Alternatively, I had a thought that maybe we should just pass all by default? It's going to load more of the driver, but I don't see that has having a significant downside, and the user could still reduce the scope by setting it manually.

@tfoote Although I'm not so familiar with CUDA specs, I personally specifying all is acceptable considering the usage of rocker. But in that case, we should set all only when it's empty. I mean, for example, compute,utility,all is not valid.

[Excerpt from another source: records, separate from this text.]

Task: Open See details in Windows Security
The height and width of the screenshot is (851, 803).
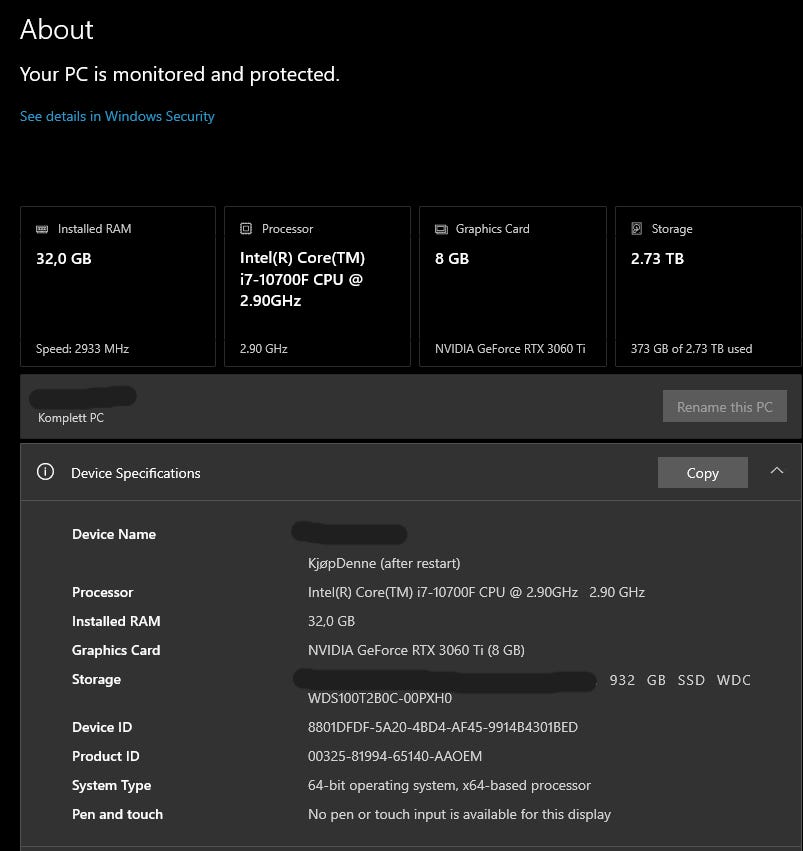Action: (x=117, y=116)
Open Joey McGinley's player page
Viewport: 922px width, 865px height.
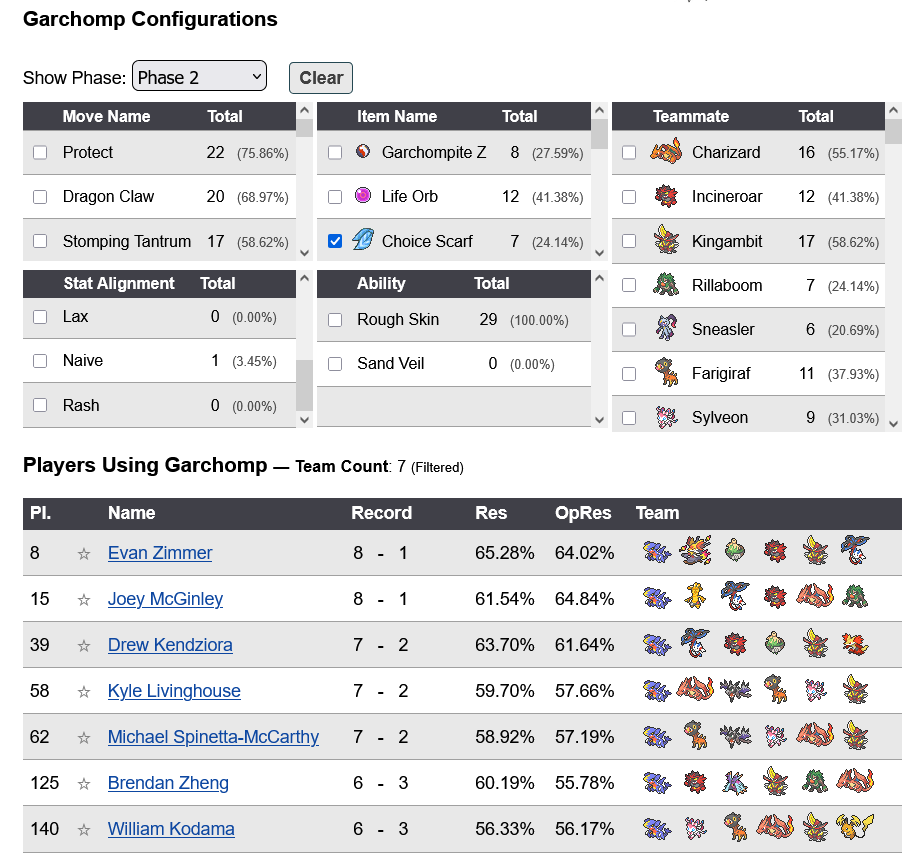coord(165,599)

$ docker run --rm -it --gpus all -e NVIDIA_DRIVER_CAPABILITIES=compute,utility,graphics ubuntu:22.04
root@f4f80c3232f8:/# exit

$ docker run --rm -it --gpus all -e NVIDIA_DRIVER_CAPABILITIES=compute,utility,all ubuntu:22.04
docker: Error response from daemon: failed to create shim task: OCI runtime create failed: runc create failed: unable to start container process: error during container init: error running hook #0: error running hook: exit status 1, stdout: , stderr: Auto-detected mode as 'legacy'
unsupported capabilities found in 'compute,utility,all' (allowed 'compute,utility'): unknown.
tfoote commented 2 years ago

Yeah, I think we can then simplify the logic to just set all if it's not previously set. Otherwise it will get whatever is set in the environment.